— START —

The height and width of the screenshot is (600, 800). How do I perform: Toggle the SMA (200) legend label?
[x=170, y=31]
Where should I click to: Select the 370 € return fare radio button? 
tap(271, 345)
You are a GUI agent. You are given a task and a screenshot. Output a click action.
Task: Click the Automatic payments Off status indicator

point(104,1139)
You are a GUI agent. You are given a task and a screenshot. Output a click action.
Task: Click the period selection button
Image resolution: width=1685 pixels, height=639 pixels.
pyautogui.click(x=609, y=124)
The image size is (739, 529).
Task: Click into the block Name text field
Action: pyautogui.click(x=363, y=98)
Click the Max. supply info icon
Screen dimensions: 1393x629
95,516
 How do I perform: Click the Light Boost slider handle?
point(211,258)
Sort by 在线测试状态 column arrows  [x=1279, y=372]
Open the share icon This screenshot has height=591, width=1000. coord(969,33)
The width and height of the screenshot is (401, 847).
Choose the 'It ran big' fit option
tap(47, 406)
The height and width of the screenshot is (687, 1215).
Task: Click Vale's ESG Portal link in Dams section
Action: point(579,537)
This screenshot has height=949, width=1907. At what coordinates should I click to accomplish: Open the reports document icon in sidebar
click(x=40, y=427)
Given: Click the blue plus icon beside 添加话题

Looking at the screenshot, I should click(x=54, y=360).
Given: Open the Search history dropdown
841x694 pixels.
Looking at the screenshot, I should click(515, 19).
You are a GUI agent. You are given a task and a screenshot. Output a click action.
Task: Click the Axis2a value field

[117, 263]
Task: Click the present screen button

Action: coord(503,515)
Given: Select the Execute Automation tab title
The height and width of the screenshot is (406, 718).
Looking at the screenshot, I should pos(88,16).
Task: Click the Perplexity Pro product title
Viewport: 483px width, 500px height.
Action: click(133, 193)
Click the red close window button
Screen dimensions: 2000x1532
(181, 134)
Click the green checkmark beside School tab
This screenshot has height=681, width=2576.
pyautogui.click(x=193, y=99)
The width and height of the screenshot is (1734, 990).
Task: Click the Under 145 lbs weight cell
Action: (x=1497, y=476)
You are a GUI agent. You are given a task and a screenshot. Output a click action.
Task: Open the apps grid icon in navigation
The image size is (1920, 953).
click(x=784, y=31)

— END —

Render the material above as a JSON list of strings, one string per line, leaving out blank lines.

[
  "The height and width of the screenshot is (600, 800). How do I perform: Toggle the SMA (200) legend label?",
  "[x=170, y=31]",
  "Where should I click to: Select the 370 € return fare radio button? ",
  "tap(271, 345)",
  "You are a GUI agent. You are given a task and a screenshot. Output a click action.",
  "Task: Click the Automatic payments Off status indicator",
  "point(104,1139)",
  "You are a GUI agent. You are given a task and a screenshot. Output a click action.",
  "Task: Click the period selection button",
  "Image resolution: width=1685 pixels, height=639 pixels.",
  "pyautogui.click(x=609, y=124)",
  "The image size is (739, 529).",
  "Task: Click into the block Name text field",
  "Action: pyautogui.click(x=363, y=98)",
  "Click the Max. supply info icon",
  "Screen dimensions: 1393x629",
  "95,516",
  " How do I perform: Click the Light Boost slider handle?",
  "point(211,258)",
  "Sort by 在线测试状态 column arrows  [x=1279, y=372]",
  "Open the share icon This screenshot has height=591, width=1000. coord(969,33)",
  "The width and height of the screenshot is (401, 847).",
  "Choose the 'It ran big' fit option",
  "tap(47, 406)",
  "The height and width of the screenshot is (687, 1215).",
  "Task: Click Vale's ESG Portal link in Dams section",
  "Action: point(579,537)",
  "This screenshot has height=949, width=1907. At what coordinates should I click to accomplish: Open the reports document icon in sidebar",
  "click(x=40, y=427)",
  "Given: Click the blue plus icon beside 添加话题",
  "Looking at the screenshot, I should click(x=54, y=360).",
  "Given: Open the Search history dropdown",
  "841x694 pixels.",
  "Looking at the screenshot, I should click(515, 19).",
  "You are a GUI agent. You are given a task and a screenshot. Output a click action.",
  "Task: Click the Axis2a value field",
  "[117, 263]",
  "Task: Click the present screen button",
  "Action: coord(503,515)",
  "Given: Select the Execute Automation tab title",
  "The height and width of the screenshot is (406, 718).",
  "Looking at the screenshot, I should pos(88,16).",
  "Task: Click the Perplexity Pro product title",
  "Viewport: 483px width, 500px height.",
  "Action: click(133, 193)",
  "Click the red close window button",
  "Screen dimensions: 2000x1532",
  "(181, 134)",
  "Click the green checkmark beside School tab",
  "This screenshot has height=681, width=2576.",
  "pyautogui.click(x=193, y=99)",
  "The width and height of the screenshot is (1734, 990).",
  "Task: Click the Under 145 lbs weight cell",
  "Action: (x=1497, y=476)",
  "You are a GUI agent. You are given a task and a screenshot. Output a click action.",
  "Task: Open the apps grid icon in navigation",
  "The image size is (1920, 953).",
  "click(x=784, y=31)"
]